Edmund Rice was born circa 1594 in Sudbury, Suffolk, England, United Kingdom and died 3 May 1663 Marlborough, Middlesex County, Massachusetts, United States of unspecified causes. He married Thomasine Frost (1600-1654) 15 October 1618 St Mary's in Bury St Edmunds, Suffolk, England, United Kingdom. He married Mercy Hurd (1616-1693) 1 March 1655 in Sudbury, Middlesex County, Massachusetts, United States.
Deacon Edmund Rice was a prominent early New England pilgrim, who married twice and left a very numerous posterity in America including many historical figures and celebrities.
In about 1638 or 1639 he left England with much of his family and settled in Sudbury, Massachusetts (named after the Suffolk town), "a plantation close near unto Concord." Their homestead remained in the family for many generations.
Vital statistics
- Parentage and ancestry is in dispute, and no valid records have been found from Stanstead and Sudbury parishes in Suffolk, England. (See also William Henry ap Rice (1522-1588).)
- 1594 : Birth in England - (based on age recorded in deposition taken at Cambridge Court in 1656).
- 1618-Oct-15 : 1st Marriage, to Thomasine Frost (1600-1654) at Bury St. Edmunds in Berkhamstead, Hertfordshire, England - (Church Records)
- 1638 : Immigration to New England
- 1639 : Recorded in the Sudbury 1st Land Division in Massachusetts
- 1644 : Made Selectman for Sudbury in 1644 and subsequent years.
- 1648 : Made Deacon of the Church for Sudbury
- 1655-Mar-01 : 2nd Marriage to Mercie, Widow of Thomas Brigham, in Sudbury, Middlesex County, Massachusetts Colony
- 1660 : Move to New Plantation - Marlboro or Marlborough
- 1663-May-03 : Death at Marlboro Plantation, Middlesex Co, Massachusetts Colony. Buried at Sudbury.
Biography
Knowing the names of Edmund Rice's children at Sudbury, family historians have traced his family back to England using church baptismal records for his children and, eventually, to his marriage to Thomasine Frost on 15 October 1618 at Bury St. Edmunds. However, they have found no record of his baptism or any other record that names his parents.
Born about 1594 in Barkhamstead, Hertfordshire, in England. He came to America with his wife and at least 7 of his children and settled in Sudbury, where he first appears in their records with the 1st Land Division of 1639.
His residence was on the east side of the Sudbury River in a subdivision now called Wayland.
In 1656 Edmund filed with 12 others a petition for the creation of a new plantation. The petition was approved in 1660, and Edmund relocated there. This home was located in the westerly part of town on the Old County Road leading from Marlboro to Northboro and a short distance from the Old Williams Tavern.
His first wife, Tamazine Frost, died at Sudbury at Jun 13, 1654. The death record is the only record that mentions her by name.

**Listing:**
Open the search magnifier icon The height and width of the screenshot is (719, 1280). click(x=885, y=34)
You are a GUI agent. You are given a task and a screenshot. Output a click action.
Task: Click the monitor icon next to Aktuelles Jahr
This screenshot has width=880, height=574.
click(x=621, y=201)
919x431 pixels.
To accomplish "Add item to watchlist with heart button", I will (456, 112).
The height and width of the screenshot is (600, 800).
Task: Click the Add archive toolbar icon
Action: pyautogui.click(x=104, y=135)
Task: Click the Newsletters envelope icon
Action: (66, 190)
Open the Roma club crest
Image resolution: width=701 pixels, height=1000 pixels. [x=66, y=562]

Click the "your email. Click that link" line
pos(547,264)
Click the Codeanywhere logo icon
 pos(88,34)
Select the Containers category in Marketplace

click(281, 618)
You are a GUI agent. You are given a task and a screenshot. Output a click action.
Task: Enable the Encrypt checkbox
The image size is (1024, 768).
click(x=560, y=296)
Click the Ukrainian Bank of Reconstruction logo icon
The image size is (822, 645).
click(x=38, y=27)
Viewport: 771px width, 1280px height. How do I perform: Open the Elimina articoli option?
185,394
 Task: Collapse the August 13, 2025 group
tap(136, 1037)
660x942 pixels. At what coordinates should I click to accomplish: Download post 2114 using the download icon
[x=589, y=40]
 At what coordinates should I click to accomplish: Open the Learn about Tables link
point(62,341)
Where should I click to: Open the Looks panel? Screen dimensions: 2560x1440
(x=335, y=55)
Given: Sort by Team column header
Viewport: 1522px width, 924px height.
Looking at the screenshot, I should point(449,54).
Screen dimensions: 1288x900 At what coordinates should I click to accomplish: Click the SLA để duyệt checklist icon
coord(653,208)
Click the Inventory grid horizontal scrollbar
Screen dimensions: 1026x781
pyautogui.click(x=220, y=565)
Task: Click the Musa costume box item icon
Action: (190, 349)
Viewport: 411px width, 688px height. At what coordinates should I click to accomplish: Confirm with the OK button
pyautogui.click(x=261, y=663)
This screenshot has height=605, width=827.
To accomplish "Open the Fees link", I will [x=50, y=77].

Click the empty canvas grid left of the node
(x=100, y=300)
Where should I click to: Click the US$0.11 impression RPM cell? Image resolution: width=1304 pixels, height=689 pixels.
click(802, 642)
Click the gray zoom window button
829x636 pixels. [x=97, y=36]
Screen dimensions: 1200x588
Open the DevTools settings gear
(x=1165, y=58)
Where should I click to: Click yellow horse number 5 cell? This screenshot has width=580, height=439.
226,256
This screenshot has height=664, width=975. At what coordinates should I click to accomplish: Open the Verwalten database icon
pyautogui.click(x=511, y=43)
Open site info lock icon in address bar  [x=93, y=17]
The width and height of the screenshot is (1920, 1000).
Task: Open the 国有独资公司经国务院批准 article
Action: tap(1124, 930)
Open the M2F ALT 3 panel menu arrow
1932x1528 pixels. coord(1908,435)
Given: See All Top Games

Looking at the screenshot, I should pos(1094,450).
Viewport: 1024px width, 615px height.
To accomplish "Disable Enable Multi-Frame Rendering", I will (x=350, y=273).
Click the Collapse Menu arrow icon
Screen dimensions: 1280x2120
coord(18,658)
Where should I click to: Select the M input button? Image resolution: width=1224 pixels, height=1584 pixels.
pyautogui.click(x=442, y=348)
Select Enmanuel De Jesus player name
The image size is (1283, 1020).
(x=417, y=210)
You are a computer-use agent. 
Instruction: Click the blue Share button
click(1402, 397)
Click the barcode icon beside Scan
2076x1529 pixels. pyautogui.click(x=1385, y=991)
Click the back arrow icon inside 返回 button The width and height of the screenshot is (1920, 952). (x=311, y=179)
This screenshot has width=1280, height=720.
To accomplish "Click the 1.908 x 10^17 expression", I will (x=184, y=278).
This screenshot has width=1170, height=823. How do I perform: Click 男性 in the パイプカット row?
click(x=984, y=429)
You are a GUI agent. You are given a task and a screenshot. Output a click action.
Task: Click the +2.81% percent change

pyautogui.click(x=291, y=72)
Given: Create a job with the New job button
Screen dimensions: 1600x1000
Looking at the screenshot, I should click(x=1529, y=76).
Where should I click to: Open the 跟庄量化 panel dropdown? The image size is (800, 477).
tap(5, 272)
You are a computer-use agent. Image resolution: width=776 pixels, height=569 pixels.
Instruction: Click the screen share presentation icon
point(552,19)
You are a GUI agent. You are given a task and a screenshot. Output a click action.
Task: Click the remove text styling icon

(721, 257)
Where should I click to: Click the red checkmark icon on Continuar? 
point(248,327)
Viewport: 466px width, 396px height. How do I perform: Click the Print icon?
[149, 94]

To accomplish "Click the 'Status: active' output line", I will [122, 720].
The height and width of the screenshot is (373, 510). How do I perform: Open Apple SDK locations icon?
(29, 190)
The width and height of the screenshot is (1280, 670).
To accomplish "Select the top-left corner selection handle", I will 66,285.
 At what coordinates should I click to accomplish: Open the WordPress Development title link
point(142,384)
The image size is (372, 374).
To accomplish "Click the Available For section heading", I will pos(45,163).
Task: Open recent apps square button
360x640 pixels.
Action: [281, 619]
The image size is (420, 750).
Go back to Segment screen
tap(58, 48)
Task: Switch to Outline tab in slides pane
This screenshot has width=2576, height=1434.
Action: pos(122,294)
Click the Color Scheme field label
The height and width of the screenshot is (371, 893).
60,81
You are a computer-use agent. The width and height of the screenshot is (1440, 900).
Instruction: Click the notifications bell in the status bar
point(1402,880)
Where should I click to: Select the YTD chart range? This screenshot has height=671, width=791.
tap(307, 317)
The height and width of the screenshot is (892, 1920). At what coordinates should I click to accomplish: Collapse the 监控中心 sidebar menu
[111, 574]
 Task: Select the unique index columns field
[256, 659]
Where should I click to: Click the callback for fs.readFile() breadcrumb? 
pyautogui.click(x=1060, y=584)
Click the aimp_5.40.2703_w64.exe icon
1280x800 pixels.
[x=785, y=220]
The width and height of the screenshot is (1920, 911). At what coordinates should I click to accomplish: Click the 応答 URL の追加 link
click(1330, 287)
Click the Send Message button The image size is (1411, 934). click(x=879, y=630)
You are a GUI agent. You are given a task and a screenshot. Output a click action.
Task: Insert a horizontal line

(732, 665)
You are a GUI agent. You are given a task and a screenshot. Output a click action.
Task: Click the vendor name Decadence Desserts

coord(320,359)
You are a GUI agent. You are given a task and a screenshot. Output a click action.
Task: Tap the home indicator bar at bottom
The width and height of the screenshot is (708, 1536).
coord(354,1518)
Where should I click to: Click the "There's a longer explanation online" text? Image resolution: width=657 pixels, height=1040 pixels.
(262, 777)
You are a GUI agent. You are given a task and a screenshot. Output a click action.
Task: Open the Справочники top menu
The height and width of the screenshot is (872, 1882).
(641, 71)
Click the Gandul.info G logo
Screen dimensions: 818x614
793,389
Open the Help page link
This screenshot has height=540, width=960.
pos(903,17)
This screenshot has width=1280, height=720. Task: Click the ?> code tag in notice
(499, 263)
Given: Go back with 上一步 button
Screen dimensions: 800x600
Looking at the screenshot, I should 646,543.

**What is asked:**
a) According to the Edmund Rice biography, how were family historians able to trace his family back to England?
b) Carry on the Edmund Rice biography from its last sentence.

**Results:**
a) Because they knew the names of his children at Sudbury, family historians could search church baptismal records for those children in England. That search eventually led them to his marriage to Thomasine Frost on 15 October 1618 at Bury St. Edmunds.

b)
Edmund marries his second wife Mercie, Widow of Thomas Brigham, at Sudbury in 1655. After Edmund's death Mercie will marry again to William Hunt of Marlboro in 1664. Tradition says her maiden name was Hurd.
As yeomen farmers Edmund Rice and the other early settlers at Sudbury were well prepared for the tasks of forming and governing a new community. As yeomen they had assumed both personal and community responsibilities back in England. As Protestant churchmen they had been encouraged to read and write so that they could study and understand their Bible. Although not of the noble class, they had shared many community and church responsibilities in their former communities in England.
Edmund Rice was one of the prominent leaders of his community at both Sudbury and Marlborough. In his Pulitzer Prize winning book, Puritan Village, The formation of a New England Town, Sumner Chilton Powell sums up the high regard that his fellow citizens had for Edmund: "Not only did Rice become the largest individual landholder in Sudbury, but he represented his new town in the Massachusetts legislature for five years and devoted at least eleven of his last fifteen years to serving as selectman and judge of small causes." and "Two generations of Sudbury men selected Edmund Rice repeatedly as one of their leaders, with the full realization that they were ignoring men of far more English government experience who had come with him." If your ancestry goes back to Sudbury, be sure to read Powell's superb account of the development of this New England town in the mid 17th century.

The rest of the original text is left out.